▶ **PROBLEM STATEMENT**: Could you reproduce word for word the lines of the listing from the line with "Where should I click to: Click" to the line with "Looking at the", both of those lines included, while leaving out the pictures?

▶ **ENTRIES**:
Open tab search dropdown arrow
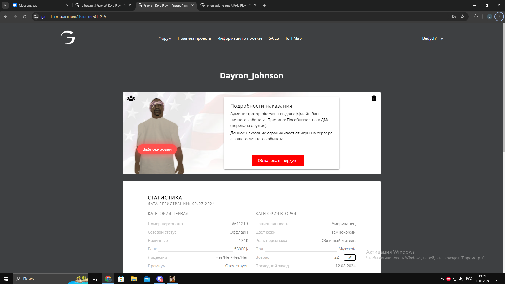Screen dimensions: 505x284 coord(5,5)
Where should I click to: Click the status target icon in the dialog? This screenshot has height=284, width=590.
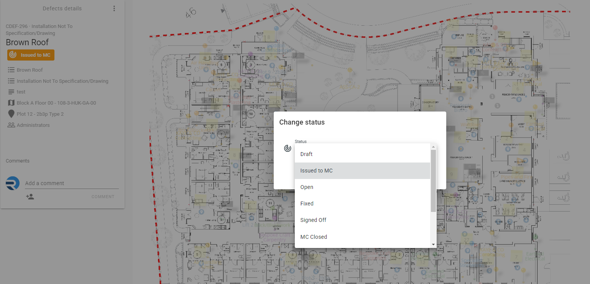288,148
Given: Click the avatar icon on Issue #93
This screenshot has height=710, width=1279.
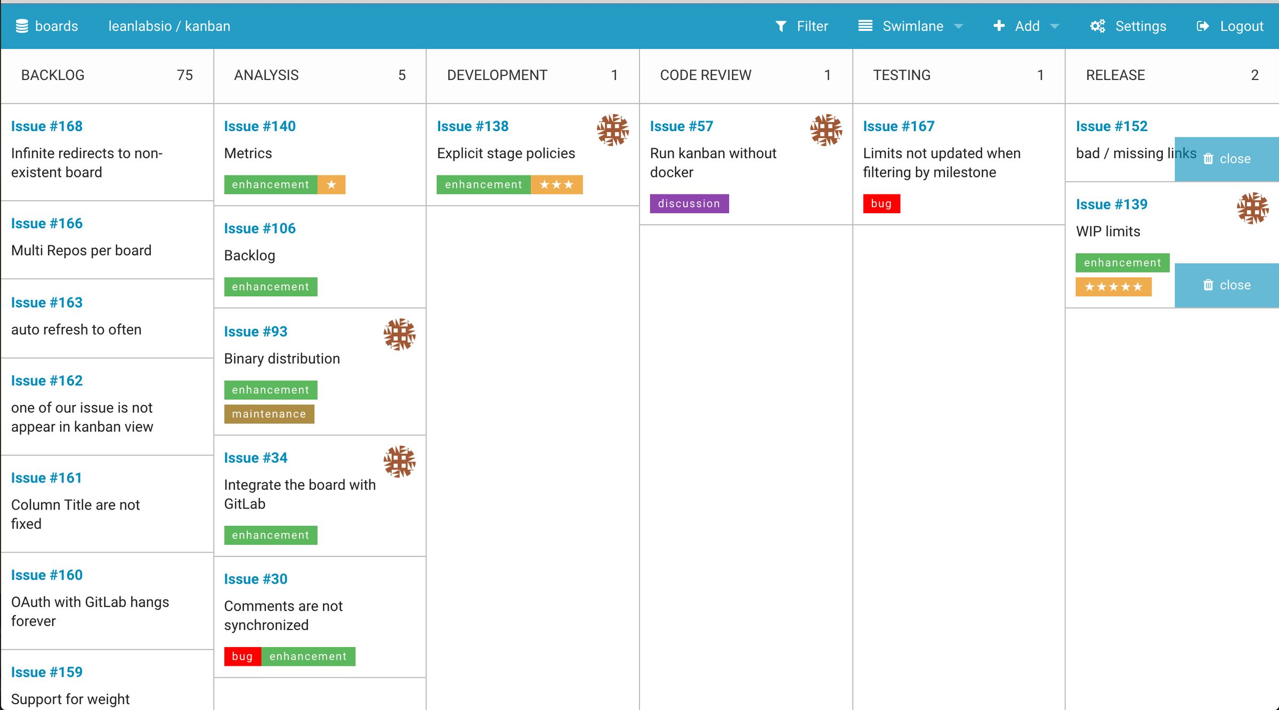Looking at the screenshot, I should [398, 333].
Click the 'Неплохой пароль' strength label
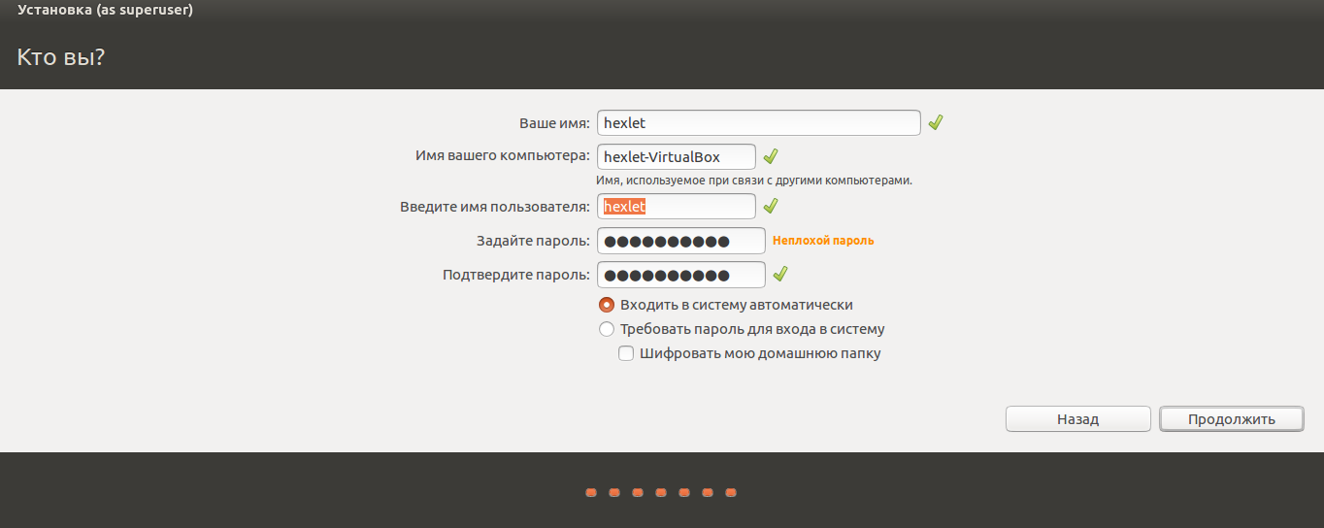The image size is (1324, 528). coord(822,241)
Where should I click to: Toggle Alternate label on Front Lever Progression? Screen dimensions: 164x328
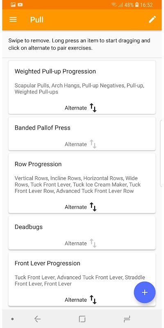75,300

==

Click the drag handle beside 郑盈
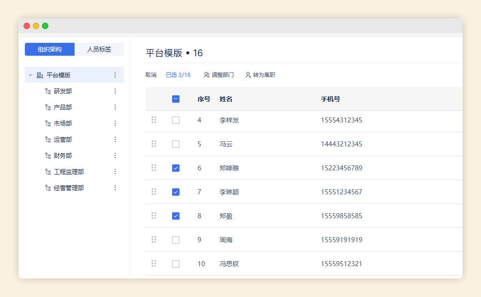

▶ **THE RESPONSE**:
Where should I click to: Click the status target icon in the dialog? This screenshot has height=284, width=590.
288,148
Given: Click the avatar icon on Issue #93
This screenshot has height=710, width=1279.
Looking at the screenshot, I should [398, 333].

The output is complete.